• PROBLEM DETAILS
Copy out all of the rows below word for word, changing nothing.

A run of rows
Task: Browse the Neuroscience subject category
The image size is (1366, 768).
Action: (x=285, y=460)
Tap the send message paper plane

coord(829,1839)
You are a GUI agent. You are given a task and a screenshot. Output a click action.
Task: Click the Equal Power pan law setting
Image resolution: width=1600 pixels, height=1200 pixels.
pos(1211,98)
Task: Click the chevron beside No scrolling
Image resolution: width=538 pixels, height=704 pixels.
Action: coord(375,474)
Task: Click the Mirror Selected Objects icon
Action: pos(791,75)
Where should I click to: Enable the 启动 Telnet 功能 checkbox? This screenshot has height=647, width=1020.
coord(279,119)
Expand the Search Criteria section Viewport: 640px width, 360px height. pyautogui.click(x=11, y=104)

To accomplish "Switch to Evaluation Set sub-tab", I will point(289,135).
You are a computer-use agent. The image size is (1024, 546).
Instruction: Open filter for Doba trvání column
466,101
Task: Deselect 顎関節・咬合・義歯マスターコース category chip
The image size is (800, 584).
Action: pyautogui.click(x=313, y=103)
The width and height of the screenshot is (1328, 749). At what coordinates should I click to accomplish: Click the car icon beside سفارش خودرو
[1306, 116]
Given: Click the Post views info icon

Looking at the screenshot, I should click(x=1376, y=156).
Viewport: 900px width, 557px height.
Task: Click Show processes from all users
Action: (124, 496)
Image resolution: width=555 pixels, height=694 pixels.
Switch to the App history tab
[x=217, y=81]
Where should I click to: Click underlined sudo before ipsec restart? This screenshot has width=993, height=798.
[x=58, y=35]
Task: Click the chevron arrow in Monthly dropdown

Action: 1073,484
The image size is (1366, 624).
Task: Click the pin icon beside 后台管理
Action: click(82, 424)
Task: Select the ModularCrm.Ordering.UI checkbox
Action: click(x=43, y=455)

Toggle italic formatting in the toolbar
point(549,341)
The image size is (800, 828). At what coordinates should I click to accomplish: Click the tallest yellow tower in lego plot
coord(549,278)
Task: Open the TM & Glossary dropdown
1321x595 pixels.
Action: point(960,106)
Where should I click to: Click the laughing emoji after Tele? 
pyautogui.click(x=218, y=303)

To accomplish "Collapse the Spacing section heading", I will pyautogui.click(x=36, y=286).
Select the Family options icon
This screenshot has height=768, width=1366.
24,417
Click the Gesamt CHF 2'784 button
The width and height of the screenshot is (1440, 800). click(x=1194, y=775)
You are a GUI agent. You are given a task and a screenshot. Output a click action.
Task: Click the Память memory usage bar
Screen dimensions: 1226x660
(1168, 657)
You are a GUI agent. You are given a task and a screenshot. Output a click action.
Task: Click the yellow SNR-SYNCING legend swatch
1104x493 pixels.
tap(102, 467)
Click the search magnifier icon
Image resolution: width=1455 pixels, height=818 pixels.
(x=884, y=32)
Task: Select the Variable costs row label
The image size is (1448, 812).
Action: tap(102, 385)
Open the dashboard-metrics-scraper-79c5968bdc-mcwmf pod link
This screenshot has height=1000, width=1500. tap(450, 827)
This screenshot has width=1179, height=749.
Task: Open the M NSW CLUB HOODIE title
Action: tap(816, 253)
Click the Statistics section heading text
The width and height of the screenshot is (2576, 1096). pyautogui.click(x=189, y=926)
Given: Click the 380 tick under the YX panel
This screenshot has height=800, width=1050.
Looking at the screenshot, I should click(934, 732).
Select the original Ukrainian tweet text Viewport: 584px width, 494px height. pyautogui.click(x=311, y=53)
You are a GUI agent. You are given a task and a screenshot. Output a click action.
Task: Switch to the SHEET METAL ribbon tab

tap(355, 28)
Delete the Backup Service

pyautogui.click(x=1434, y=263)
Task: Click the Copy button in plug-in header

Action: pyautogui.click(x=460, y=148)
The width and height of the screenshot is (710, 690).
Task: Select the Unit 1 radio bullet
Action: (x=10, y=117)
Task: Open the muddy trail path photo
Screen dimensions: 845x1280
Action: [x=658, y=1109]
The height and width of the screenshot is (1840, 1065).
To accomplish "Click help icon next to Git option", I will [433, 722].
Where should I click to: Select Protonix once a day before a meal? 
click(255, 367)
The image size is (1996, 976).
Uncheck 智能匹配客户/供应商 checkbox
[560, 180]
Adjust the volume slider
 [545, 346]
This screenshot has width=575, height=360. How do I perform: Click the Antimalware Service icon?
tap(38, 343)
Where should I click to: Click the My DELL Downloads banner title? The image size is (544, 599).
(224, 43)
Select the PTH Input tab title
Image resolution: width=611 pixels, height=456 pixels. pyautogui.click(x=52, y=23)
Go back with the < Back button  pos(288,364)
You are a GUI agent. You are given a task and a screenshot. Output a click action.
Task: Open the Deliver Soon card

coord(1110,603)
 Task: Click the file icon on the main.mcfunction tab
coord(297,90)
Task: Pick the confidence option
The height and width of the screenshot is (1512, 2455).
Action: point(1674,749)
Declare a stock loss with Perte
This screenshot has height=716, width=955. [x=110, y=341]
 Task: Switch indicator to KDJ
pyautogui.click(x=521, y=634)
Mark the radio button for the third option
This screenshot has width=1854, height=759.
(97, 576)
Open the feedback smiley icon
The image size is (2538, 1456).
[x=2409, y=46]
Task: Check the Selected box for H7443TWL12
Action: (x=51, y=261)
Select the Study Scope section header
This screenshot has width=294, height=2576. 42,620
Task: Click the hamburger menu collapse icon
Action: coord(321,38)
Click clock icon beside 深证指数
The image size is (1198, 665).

• ANSWER TO THE EXERCISE
Task: Browse the Neuroscience subject category
The image size is (1366, 768).
Action: (x=285, y=460)
Tap the send message paper plane

coord(829,1839)
You are a GUI agent. You are given a task and a screenshot. Output a click action.
Task: Click the Equal Power pan law setting
Image resolution: width=1600 pixels, height=1200 pixels.
pos(1211,98)
Task: Click the chevron beside No scrolling
Image resolution: width=538 pixels, height=704 pixels.
Action: coord(375,474)
Task: Click the Mirror Selected Objects icon
Action: pos(791,75)
Where should I click to: Enable the 启动 Telnet 功能 checkbox? This screenshot has height=647, width=1020.
coord(279,119)
Expand the Search Criteria section Viewport: 640px width, 360px height. pyautogui.click(x=11, y=104)

To accomplish "Switch to Evaluation Set sub-tab", I will point(289,135).
You are a computer-use agent. The image size is (1024, 546).
Instruction: Open filter for Doba trvání column
466,101
Task: Deselect 顎関節・咬合・義歯マスターコース category chip
The image size is (800, 584).
Action: pyautogui.click(x=313, y=103)
The width and height of the screenshot is (1328, 749). At what coordinates should I click to accomplish: Click the car icon beside سفارش خودرو
[1306, 116]
Given: Click the Post views info icon

Looking at the screenshot, I should click(x=1376, y=156).
Viewport: 900px width, 557px height.
Task: Click Show processes from all users
Action: (124, 496)
Image resolution: width=555 pixels, height=694 pixels.
Switch to the App history tab
[x=217, y=81]
Where should I click to: Click underlined sudo before ipsec restart? This screenshot has width=993, height=798.
[x=58, y=35]
Task: Click the chevron arrow in Monthly dropdown

Action: 1073,484
The image size is (1366, 624).
Task: Click the pin icon beside 后台管理
Action: click(82, 424)
Task: Select the ModularCrm.Ordering.UI checkbox
Action: click(x=43, y=455)

Toggle italic formatting in the toolbar
point(549,341)
The image size is (800, 828). At what coordinates should I click to accomplish: Click the tallest yellow tower in lego plot
coord(549,278)
Task: Open the TM & Glossary dropdown
1321x595 pixels.
Action: point(960,106)
Where should I click to: Click the laughing emoji after Tele? 
pyautogui.click(x=218, y=303)

To accomplish "Collapse the Spacing section heading", I will pyautogui.click(x=36, y=286).
Select the Family options icon
This screenshot has height=768, width=1366.
24,417
Click the Gesamt CHF 2'784 button
The width and height of the screenshot is (1440, 800). click(x=1194, y=775)
You are a GUI agent. You are given a task and a screenshot. Output a click action.
Task: Click the Память memory usage bar
Screen dimensions: 1226x660
(1168, 657)
You are a GUI agent. You are given a task and a screenshot. Output a click action.
Task: Click the yellow SNR-SYNCING legend swatch
1104x493 pixels.
tap(102, 467)
Click the search magnifier icon
Image resolution: width=1455 pixels, height=818 pixels.
(x=884, y=32)
Task: Select the Variable costs row label
The image size is (1448, 812).
Action: tap(102, 385)
Open the dashboard-metrics-scraper-79c5968bdc-mcwmf pod link
This screenshot has height=1000, width=1500. tap(450, 827)
This screenshot has width=1179, height=749.
Task: Open the M NSW CLUB HOODIE title
Action: tap(816, 253)
Click the Statistics section heading text
The width and height of the screenshot is (2576, 1096). pyautogui.click(x=189, y=926)
Given: Click the 380 tick under the YX panel
This screenshot has height=800, width=1050.
Looking at the screenshot, I should click(934, 732).
Select the original Ukrainian tweet text Viewport: 584px width, 494px height. pyautogui.click(x=311, y=53)
You are a GUI agent. You are given a task and a screenshot. Output a click action.
Task: Switch to the SHEET METAL ribbon tab

tap(355, 28)
Delete the Backup Service

pyautogui.click(x=1434, y=263)
Task: Click the Copy button in plug-in header

Action: pyautogui.click(x=460, y=148)
The width and height of the screenshot is (710, 690).
Task: Select the Unit 1 radio bullet
Action: (x=10, y=117)
Task: Open the muddy trail path photo
Screen dimensions: 845x1280
Action: [x=658, y=1109]
The height and width of the screenshot is (1840, 1065).
To accomplish "Click help icon next to Git option", I will [433, 722].
Where should I click to: Select Protonix once a day before a meal? 
click(255, 367)
The image size is (1996, 976).
Uncheck 智能匹配客户/供应商 checkbox
[560, 180]
Adjust the volume slider
 [545, 346]
This screenshot has width=575, height=360. How do I perform: Click the Antimalware Service icon?
tap(38, 343)
Where should I click to: Click the My DELL Downloads banner title? The image size is (544, 599).
(224, 43)
Select the PTH Input tab title
Image resolution: width=611 pixels, height=456 pixels. pyautogui.click(x=52, y=23)
Go back with the < Back button  pos(288,364)
You are a GUI agent. You are given a task and a screenshot. Output a click action.
Task: Open the Deliver Soon card

coord(1110,603)
 Task: Click the file icon on the main.mcfunction tab
coord(297,90)
Task: Pick the confidence option
The height and width of the screenshot is (1512, 2455).
Action: point(1674,749)
Declare a stock loss with Perte
This screenshot has height=716, width=955. [x=110, y=341]
 Task: Switch indicator to KDJ
pyautogui.click(x=521, y=634)
Mark the radio button for the third option
This screenshot has width=1854, height=759.
(97, 576)
Open the feedback smiley icon
The image size is (2538, 1456).
[x=2409, y=46]
Task: Check the Selected box for H7443TWL12
Action: (x=51, y=261)
Select the Study Scope section header
This screenshot has width=294, height=2576. 42,620
Task: Click the hamburger menu collapse icon
Action: coord(321,38)
Click clock icon beside 深证指数
The image size is (1198, 665).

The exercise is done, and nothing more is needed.